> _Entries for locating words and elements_
--- Begin ---
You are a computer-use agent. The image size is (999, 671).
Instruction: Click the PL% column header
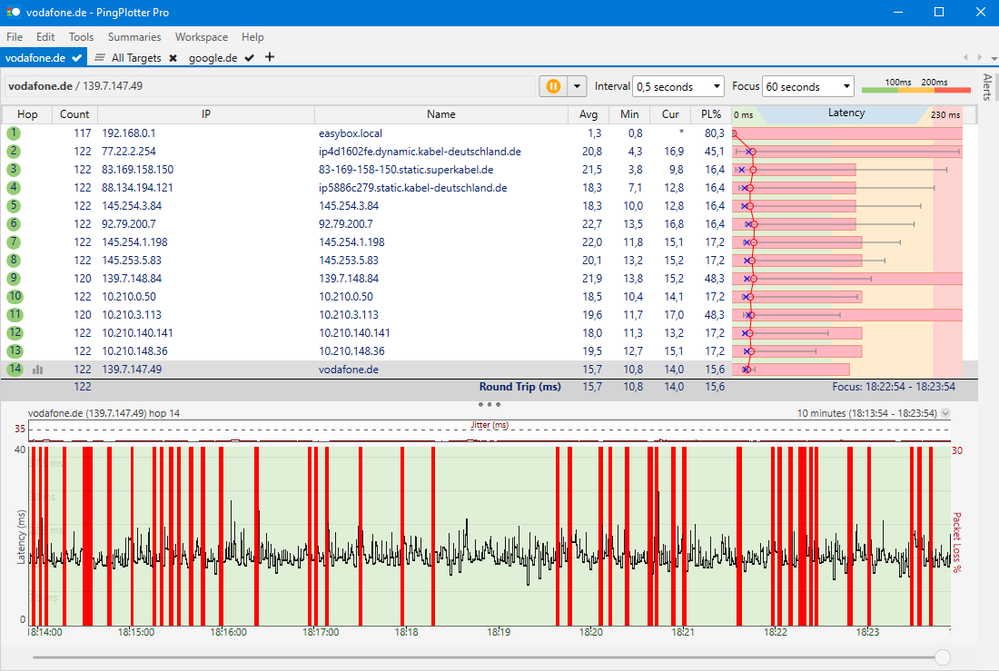click(x=711, y=114)
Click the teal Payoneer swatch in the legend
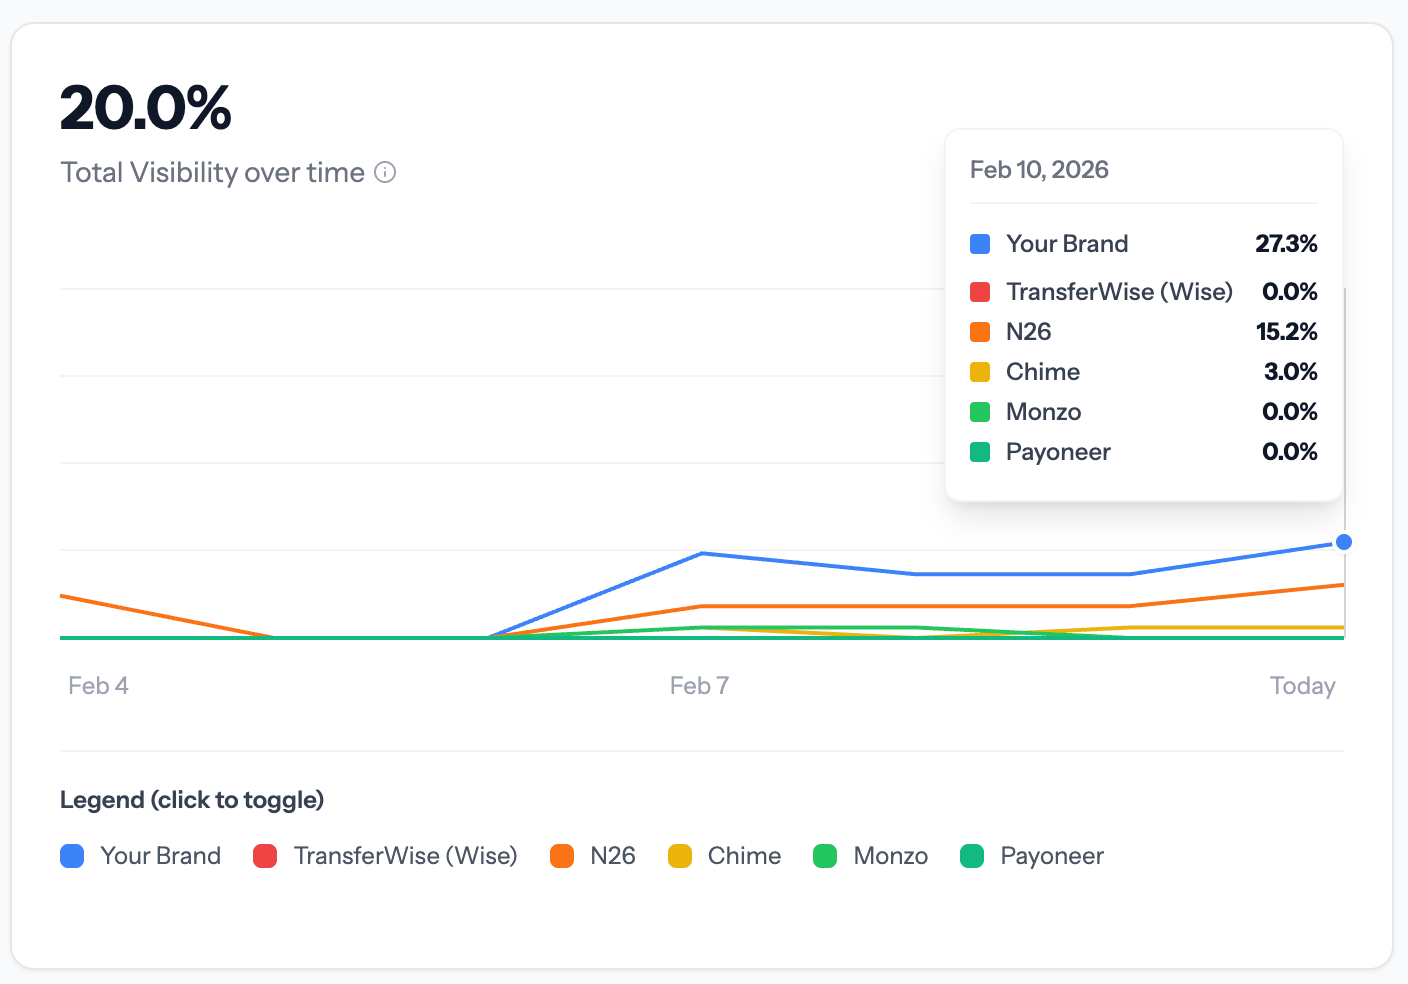Viewport: 1408px width, 984px height. coord(972,856)
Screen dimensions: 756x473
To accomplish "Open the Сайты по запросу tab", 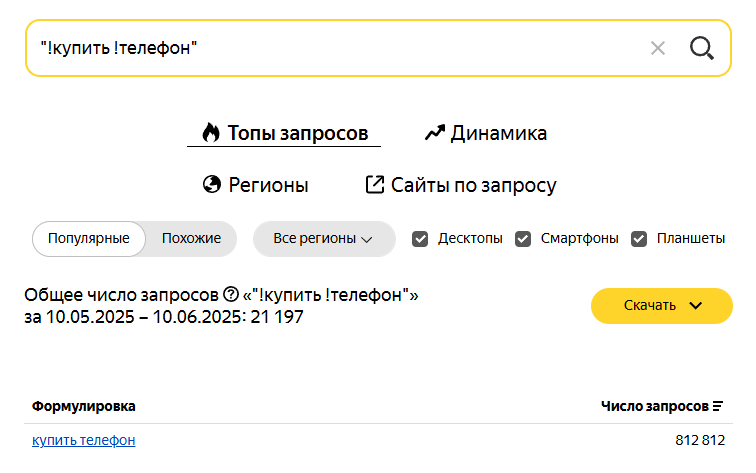I will [461, 185].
--- End ---
> _Written task_
Repeat the material word for word, from its first line through the line containing "Viewport: 1408px width, 984px", and omit the pictures.

> _Written solution_
You are a computer-use agent. The image size is (999, 671).
Instruction: Click the PL% column header
click(x=711, y=114)
Click the teal Payoneer swatch in the legend
Viewport: 1408px width, 984px height. coord(972,856)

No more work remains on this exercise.